TASK STATEMENT >>
Rewrite the lines below, from the one containing "The image size is (717, 1016)." through the one containing "I will pos(455,933).", inclusive, with "accomplish" changed to "complete" and everything else left the same.

ENTRIES PROVIDED >>
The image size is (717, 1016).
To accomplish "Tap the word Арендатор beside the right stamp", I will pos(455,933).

--

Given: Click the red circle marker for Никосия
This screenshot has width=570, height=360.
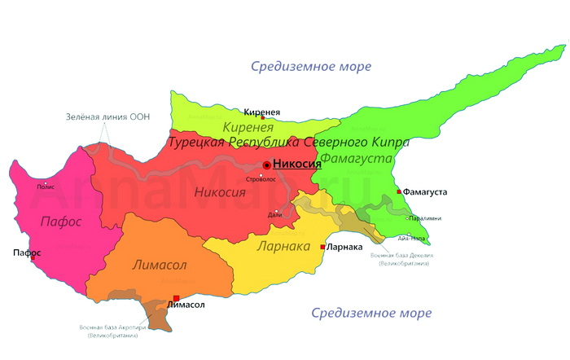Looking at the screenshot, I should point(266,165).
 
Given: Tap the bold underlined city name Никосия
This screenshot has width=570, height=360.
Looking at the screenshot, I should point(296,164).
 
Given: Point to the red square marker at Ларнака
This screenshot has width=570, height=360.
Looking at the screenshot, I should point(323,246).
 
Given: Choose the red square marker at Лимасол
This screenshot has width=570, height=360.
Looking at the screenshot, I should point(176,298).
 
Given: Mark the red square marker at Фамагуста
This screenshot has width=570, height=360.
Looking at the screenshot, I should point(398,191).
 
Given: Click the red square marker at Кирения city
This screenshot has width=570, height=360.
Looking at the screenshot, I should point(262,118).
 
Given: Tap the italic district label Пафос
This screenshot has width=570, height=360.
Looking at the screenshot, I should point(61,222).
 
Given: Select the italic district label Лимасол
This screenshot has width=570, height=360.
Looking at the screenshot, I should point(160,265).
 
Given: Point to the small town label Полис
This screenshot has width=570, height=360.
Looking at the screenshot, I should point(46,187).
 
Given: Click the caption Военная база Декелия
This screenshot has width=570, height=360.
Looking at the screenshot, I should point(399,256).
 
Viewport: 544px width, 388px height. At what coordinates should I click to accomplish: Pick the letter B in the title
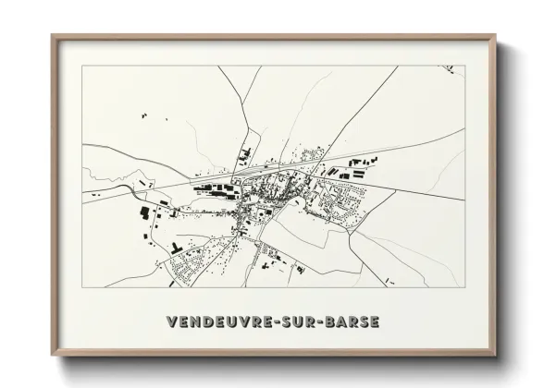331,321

==

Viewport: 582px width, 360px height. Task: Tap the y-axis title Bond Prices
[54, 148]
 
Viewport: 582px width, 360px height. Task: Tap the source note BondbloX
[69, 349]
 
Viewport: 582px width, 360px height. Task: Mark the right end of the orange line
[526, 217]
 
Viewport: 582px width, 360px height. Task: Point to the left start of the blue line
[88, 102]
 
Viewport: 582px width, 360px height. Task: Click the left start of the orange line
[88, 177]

THE OUTPUT >>
The image size is (717, 1016).
To complete "Tap the word Арендатор beside the right stamp", I will pos(455,933).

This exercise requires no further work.